There are self-help books for recovering gay and lesbian alcoholics, how-to books for lesbian parents, tomes celebrating mythological goddesses, legal handbooks for unmarried partners, books on religion and spirituality, erotic fiction, and more. In short, conference participants say, the body of work has come a long way from the the Angst- ridden coming-out novel of the 1960s and the celebratory sex-and-disco novel of the 1970s.
Gay history and biography are also hot.
"In the past, details about people's sexuality were left out--often with the best of intentions," said Stuart Timmons, who is finishing a biography of Harry Hay, the father of gay liberation. "Being gay was considered a secret and a liability."
But the presumption of heterosexuality also had the effect of robbing gay people of their heroes. That is changing. Consider Alan Berube's "Coming Out Under Fire: The History of Gay Men and Women in World War Two."
Calling it "the definitive work on gay heroes and heroines of World War II," writer Studs Terkel wrote: "Their gallantry was in bold contrast to the cravenness of their detractors."
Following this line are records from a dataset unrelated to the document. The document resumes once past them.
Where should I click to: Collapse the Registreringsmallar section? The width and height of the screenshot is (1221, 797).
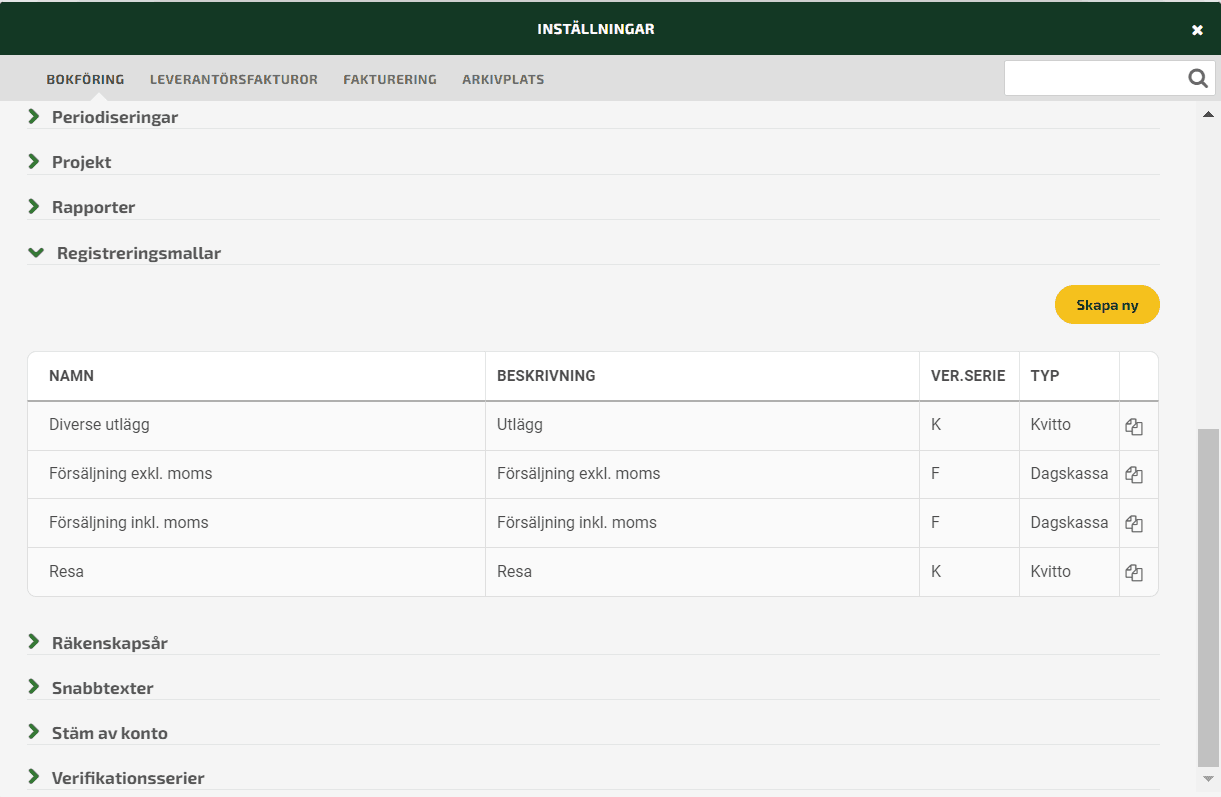pos(138,253)
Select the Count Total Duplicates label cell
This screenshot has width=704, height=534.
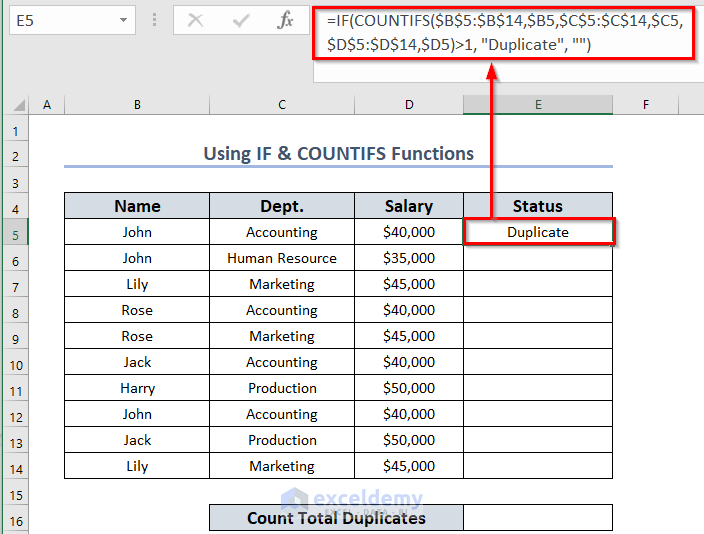pos(336,518)
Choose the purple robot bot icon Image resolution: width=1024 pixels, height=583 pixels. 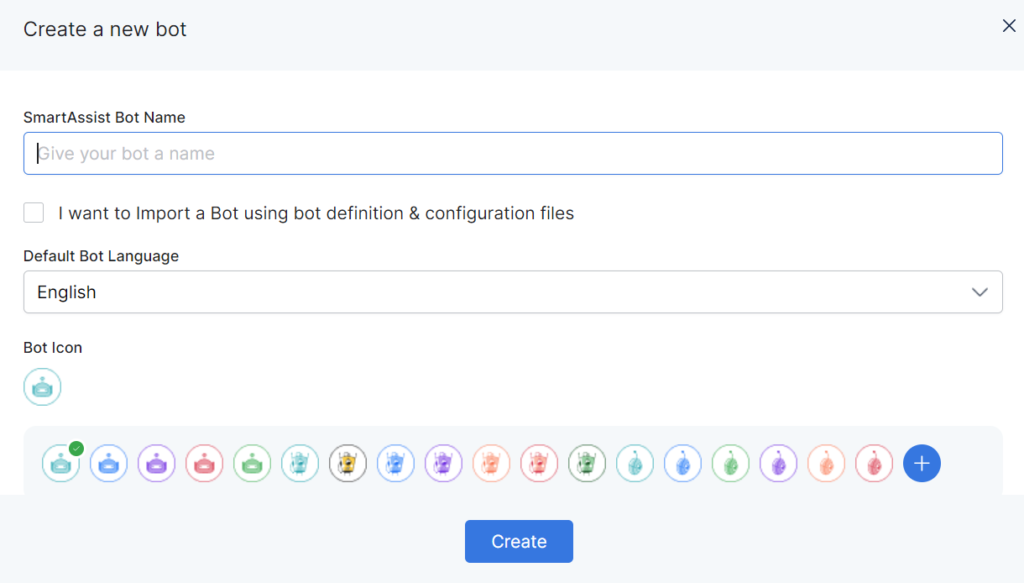coord(156,463)
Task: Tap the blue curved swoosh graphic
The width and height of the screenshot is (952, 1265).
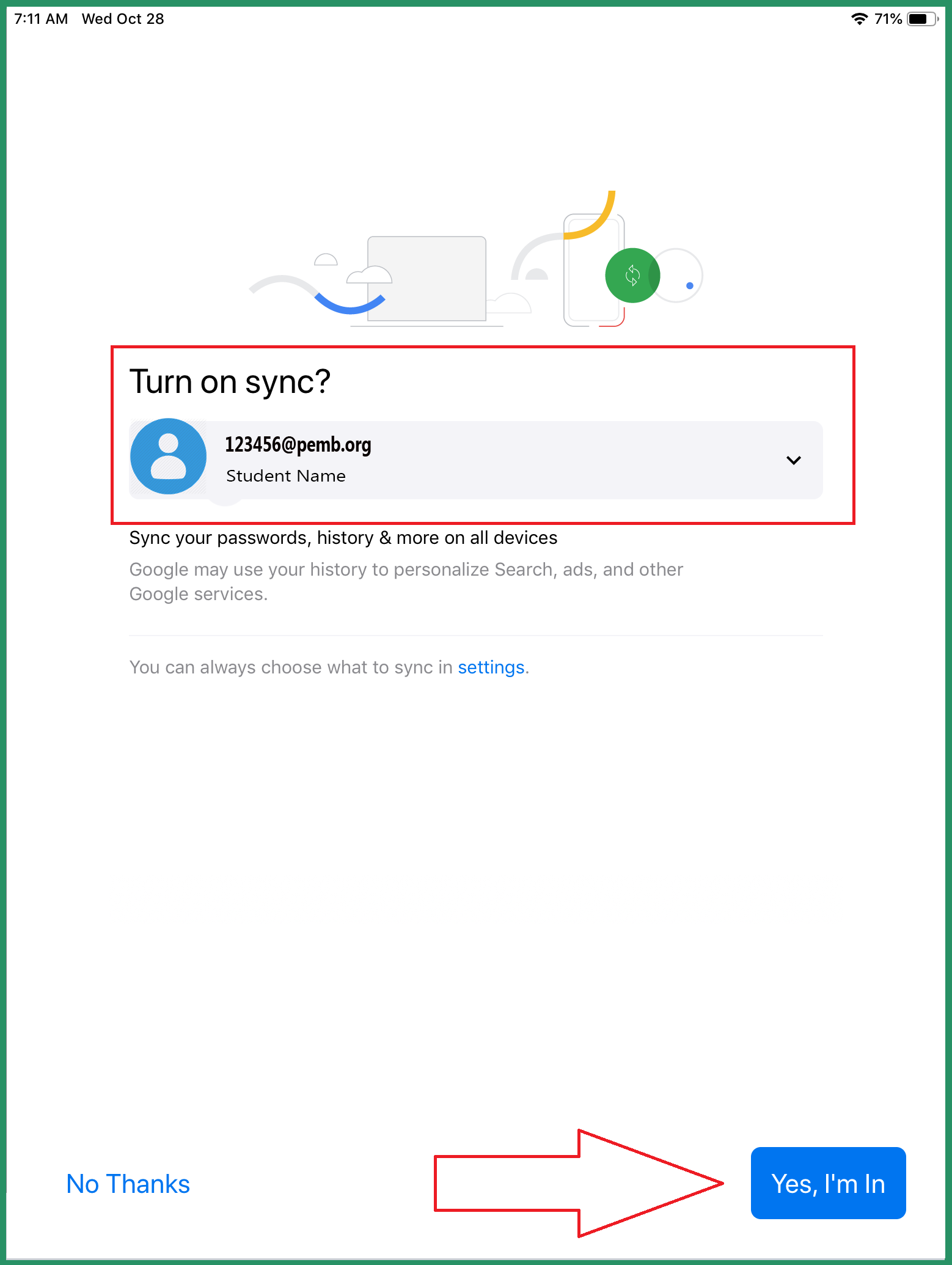Action: tap(350, 304)
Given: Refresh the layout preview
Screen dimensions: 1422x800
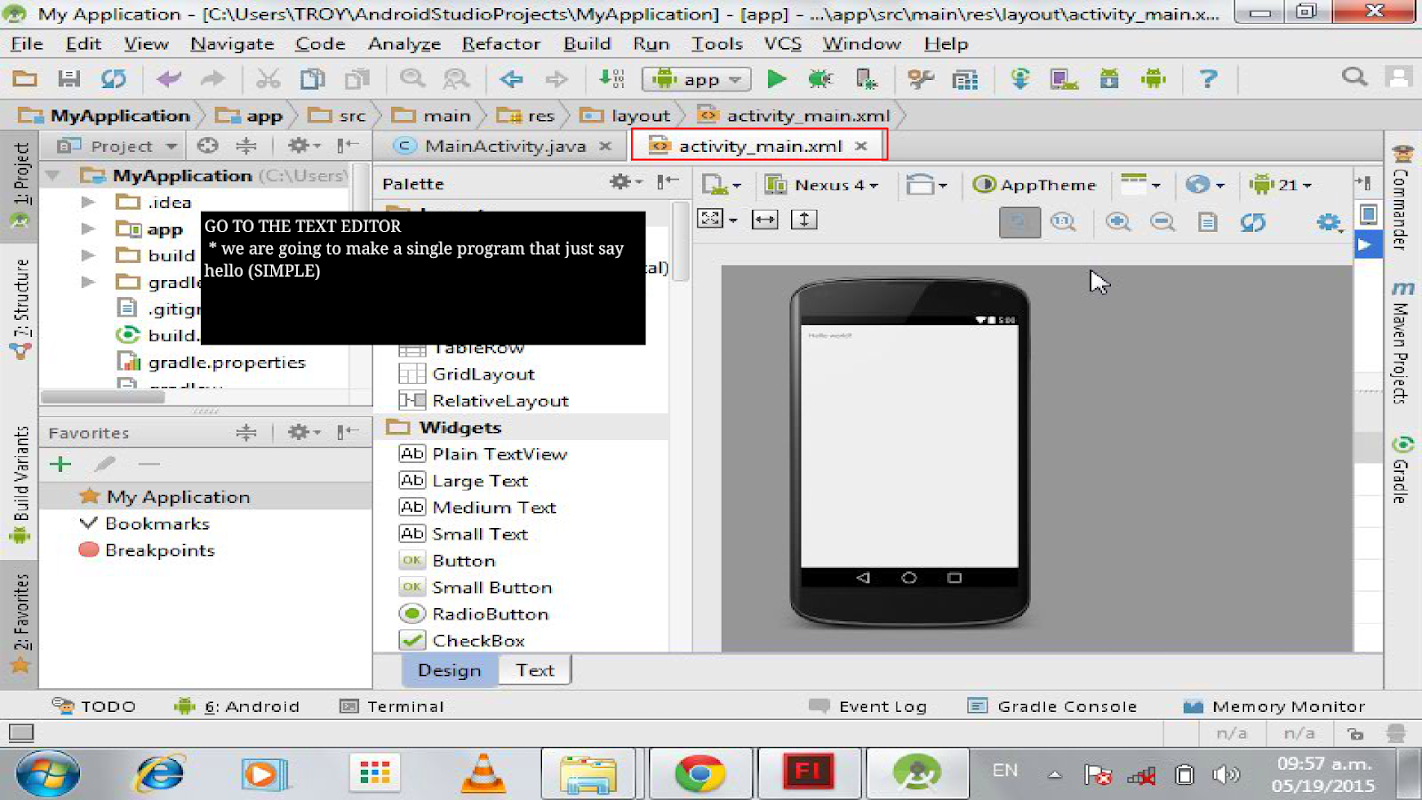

The gay book market has been developed by small gay-owned and -operated presses as well as publishing industry giants. In recent years, St. Martin's, Crown, Harper & Row, and New American have established large gay book lists. Some of their authors were first published by small gay presses.
"Part of the role of the small press, by its very nature, is to discover and nurture new writers, and to see them move on," said Alyson, who recently lost Los Angeles gay mystery writer Michael Nava to Harper & Row.
"You may as well complain about the sun rising."
Small presses such as Firebrand, Naiad, Seal, and Woman in the Moon are an especially important influence in lesbian publishing. Some have roots in the feminist publishing houses that grew up in the '60s.
"These publishing endeavors came out of a sense that we had to have this kind of material, and that it didn't exist anyplace else," said Nancy K. Bereano, editor and publisher of Firebrand.
Publishers large and small said they are able to make a nice profit on gay books, even those with relatively low circulation. "Our blockbuster--our biggest crossover book by far--was 'And The Band Played On' by (gay journalist) Randy Shilts," said Denneny of St. Martin's.
The critically acclaimed expose of federal inaction and scientific bickering during the early years of the AIDS epidemic made bestseller lists and sold 150,000 copies in hardcover.
"But we have also found a way to make a neat little profit from small print runs. Our overhead is such that we can make a profit selling just 3,500 copies of a book."
Crown, on the other hand, tries to buy rights to books that it thinks will sell at least 10,000 copies. "We need to develop the crossover market," said Crown's Groff. "And we need to develop a bigger audience among gay men and lesbians."
One way to develop the market, participants agreed, is to persuade more colleges and universities to offer courses on gay and lesbian literature, culture and history.
Groff said that, despite considerable progress, gay and lesbian authors still sometimes encounter condescending attitudes from society's cultural arbiters. As an example, he cited the generally favorable review of Paul Monette's new novel about AIDS widowers called "Afterlife," in last Sunday's New York Times Book Review.
Monette "wants to go beyond Gay Lit and invite us all in," reviewer Judith Viorst wrote.
Said Groff: "Can you imagine a reviewer saying that Alice Walker, in 'The Color Purple,' wants us to go beyond the plantation experience?"